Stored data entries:
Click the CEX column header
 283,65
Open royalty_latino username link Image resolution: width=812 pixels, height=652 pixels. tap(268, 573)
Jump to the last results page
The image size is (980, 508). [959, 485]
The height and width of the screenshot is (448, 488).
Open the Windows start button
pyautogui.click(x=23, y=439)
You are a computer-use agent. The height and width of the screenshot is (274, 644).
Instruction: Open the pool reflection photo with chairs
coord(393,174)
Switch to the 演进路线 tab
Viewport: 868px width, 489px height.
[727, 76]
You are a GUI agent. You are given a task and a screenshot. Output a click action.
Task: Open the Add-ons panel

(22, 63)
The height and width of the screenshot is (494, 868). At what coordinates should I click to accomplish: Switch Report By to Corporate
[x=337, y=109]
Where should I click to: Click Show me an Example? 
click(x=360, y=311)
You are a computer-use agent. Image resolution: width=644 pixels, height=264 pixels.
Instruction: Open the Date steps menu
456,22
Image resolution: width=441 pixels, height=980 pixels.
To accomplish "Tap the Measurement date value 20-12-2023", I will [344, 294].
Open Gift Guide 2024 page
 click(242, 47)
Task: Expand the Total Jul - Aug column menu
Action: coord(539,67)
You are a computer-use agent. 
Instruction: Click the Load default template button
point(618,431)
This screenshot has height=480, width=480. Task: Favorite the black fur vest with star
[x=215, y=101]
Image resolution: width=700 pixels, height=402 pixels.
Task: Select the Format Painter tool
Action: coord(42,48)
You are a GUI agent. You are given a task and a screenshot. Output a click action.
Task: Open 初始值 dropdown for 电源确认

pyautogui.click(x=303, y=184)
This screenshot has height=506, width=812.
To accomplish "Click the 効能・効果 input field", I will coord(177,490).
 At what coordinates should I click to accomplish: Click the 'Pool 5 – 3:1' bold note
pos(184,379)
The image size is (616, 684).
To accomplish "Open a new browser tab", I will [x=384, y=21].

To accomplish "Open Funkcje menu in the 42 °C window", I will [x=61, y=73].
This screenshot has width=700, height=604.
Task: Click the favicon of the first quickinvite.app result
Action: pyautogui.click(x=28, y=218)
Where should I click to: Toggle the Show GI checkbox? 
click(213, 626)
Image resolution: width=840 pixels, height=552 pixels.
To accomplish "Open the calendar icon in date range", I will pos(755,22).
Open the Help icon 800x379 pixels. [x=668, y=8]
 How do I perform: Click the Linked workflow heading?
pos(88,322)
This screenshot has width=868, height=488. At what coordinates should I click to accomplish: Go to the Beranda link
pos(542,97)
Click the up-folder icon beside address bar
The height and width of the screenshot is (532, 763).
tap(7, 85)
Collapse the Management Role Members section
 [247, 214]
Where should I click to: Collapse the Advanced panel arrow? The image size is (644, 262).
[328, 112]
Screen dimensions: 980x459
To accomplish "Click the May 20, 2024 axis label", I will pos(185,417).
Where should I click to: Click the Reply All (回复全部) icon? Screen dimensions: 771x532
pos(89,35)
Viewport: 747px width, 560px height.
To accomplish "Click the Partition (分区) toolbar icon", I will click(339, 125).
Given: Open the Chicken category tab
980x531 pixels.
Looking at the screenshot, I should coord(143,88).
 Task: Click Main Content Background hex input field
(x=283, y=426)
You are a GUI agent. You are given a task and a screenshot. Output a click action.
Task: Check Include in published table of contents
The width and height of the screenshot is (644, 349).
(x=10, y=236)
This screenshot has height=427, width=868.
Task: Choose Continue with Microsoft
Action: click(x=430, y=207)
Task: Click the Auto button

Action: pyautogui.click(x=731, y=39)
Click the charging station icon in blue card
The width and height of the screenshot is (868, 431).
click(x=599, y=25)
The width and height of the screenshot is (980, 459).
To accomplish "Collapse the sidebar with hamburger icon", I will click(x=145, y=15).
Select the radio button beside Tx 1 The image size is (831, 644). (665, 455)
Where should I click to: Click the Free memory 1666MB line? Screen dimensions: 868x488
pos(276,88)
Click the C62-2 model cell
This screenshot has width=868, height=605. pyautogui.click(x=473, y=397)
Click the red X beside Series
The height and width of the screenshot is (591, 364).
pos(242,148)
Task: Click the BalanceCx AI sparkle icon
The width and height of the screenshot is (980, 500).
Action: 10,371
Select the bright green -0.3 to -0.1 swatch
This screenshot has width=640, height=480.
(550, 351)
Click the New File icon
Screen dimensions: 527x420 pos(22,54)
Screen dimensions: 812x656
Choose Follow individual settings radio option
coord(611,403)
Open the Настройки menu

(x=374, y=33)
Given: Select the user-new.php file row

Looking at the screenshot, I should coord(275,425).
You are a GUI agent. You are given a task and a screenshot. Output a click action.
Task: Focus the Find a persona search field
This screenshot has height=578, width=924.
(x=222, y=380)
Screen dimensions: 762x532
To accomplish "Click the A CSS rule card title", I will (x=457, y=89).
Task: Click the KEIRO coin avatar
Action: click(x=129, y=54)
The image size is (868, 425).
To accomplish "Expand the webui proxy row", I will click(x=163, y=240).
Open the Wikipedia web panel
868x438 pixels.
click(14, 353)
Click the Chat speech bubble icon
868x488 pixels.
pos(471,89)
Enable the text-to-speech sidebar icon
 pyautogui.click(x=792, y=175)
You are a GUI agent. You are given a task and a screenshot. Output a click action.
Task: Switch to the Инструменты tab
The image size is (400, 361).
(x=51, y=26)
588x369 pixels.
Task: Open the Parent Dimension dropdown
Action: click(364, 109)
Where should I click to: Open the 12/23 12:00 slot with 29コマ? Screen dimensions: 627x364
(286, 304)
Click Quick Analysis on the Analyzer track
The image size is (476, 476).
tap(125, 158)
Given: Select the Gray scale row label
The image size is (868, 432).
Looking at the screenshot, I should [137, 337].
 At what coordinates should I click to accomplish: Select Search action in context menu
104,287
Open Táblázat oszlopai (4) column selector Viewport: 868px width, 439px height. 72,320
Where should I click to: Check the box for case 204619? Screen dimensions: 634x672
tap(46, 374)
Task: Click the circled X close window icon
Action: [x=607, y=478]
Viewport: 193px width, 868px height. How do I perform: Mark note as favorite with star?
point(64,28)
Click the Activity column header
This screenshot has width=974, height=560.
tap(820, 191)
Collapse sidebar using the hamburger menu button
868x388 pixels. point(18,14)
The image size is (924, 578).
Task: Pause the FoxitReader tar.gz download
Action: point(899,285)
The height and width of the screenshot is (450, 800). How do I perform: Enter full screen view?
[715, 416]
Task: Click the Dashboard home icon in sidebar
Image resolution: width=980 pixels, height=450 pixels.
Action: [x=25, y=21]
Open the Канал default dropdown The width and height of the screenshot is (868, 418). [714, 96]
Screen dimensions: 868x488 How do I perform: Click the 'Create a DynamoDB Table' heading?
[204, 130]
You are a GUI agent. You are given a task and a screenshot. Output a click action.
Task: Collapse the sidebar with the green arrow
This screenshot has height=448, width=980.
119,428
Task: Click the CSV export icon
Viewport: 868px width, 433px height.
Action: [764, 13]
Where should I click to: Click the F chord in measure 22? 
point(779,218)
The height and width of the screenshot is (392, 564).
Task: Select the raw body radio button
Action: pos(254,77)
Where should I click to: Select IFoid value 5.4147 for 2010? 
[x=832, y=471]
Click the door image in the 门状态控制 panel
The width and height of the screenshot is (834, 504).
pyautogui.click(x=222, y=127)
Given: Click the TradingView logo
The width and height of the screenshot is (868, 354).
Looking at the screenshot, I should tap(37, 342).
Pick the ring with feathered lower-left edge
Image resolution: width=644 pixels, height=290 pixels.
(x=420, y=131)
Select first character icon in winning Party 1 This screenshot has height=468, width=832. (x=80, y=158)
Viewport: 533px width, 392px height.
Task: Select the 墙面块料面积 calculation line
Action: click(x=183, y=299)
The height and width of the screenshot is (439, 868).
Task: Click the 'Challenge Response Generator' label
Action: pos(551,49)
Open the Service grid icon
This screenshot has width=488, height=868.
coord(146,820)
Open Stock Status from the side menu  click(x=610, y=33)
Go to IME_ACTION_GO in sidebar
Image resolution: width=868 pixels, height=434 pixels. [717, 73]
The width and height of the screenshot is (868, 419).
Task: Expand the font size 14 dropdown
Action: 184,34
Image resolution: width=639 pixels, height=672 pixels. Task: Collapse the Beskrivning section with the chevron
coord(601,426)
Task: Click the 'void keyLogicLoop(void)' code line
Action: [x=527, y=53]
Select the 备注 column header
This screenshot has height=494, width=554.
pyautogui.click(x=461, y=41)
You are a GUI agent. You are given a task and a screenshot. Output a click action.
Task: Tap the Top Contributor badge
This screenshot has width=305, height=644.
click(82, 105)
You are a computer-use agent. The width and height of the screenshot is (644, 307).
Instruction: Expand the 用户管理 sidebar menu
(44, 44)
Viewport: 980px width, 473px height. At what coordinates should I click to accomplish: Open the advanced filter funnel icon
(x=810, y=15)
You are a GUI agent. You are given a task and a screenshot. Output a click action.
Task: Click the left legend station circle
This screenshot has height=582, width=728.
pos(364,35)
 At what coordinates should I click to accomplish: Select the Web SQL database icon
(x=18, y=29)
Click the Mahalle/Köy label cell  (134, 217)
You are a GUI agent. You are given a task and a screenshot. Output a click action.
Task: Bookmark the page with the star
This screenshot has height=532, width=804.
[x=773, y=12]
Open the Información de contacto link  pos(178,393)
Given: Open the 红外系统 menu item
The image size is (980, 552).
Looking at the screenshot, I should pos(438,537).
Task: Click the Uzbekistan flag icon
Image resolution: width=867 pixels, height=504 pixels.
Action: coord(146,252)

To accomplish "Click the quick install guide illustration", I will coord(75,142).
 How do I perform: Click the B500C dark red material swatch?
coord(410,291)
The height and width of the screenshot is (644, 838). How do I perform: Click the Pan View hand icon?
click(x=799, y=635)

• **WHAT TO WORK ON**:
What is wanted is the number of lines holding "left" in the entries. Nothing else should be given.

• **EXERCISE RESULT**:
2